> _Work order_
From the first line onward, reproduce the records exactly; the final line to include is the one holding "This screenshot has height=1015, width=842.".

=== Begin Enclosure ===

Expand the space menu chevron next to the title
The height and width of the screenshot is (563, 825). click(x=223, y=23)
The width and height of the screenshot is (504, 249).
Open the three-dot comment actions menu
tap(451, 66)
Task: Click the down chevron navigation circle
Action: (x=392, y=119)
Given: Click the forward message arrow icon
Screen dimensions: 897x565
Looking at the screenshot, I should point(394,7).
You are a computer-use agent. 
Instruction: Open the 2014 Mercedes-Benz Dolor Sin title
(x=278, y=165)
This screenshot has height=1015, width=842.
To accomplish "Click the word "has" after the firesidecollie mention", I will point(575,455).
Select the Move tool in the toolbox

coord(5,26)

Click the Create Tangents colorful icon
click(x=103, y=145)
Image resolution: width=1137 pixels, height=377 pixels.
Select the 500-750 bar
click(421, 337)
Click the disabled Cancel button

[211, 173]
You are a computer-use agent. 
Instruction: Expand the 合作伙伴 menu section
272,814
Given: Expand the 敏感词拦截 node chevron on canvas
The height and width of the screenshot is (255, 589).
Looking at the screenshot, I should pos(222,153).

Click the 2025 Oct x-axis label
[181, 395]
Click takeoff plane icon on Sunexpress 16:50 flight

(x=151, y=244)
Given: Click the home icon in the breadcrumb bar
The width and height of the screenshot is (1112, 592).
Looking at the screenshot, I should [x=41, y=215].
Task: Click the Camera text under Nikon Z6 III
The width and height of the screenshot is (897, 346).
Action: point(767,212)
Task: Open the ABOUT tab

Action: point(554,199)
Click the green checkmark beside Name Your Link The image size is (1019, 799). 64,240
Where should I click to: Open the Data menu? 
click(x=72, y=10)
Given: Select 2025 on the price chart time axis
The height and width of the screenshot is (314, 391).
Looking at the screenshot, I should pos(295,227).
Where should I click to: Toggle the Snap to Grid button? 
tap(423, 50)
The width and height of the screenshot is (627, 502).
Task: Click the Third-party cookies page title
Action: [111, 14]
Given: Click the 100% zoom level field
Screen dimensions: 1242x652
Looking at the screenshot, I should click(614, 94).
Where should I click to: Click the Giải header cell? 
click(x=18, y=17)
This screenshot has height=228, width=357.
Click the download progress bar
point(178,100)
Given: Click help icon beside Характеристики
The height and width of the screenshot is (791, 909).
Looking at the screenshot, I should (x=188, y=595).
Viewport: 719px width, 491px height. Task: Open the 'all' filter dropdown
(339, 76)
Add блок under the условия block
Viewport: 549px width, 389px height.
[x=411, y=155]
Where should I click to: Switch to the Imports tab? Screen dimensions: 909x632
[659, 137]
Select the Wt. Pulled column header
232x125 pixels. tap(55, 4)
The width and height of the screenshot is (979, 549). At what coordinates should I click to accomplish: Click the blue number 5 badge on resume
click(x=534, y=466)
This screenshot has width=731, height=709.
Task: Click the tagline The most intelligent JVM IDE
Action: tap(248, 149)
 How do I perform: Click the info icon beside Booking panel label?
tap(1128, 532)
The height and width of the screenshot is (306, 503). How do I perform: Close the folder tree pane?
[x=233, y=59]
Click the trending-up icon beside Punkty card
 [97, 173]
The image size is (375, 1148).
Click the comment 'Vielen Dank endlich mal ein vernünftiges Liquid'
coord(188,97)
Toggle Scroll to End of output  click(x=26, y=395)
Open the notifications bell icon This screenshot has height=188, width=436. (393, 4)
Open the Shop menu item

=== End Enclosure ===

> _Answer section_
Expand the space menu chevron next to the title
The height and width of the screenshot is (563, 825). click(x=223, y=23)
The width and height of the screenshot is (504, 249).
Open the three-dot comment actions menu
tap(451, 66)
Task: Click the down chevron navigation circle
Action: (x=392, y=119)
Given: Click the forward message arrow icon
Screen dimensions: 897x565
Looking at the screenshot, I should point(394,7).
You are a computer-use agent. 
Instruction: Open the 2014 Mercedes-Benz Dolor Sin title
(x=278, y=165)
This screenshot has height=1015, width=842.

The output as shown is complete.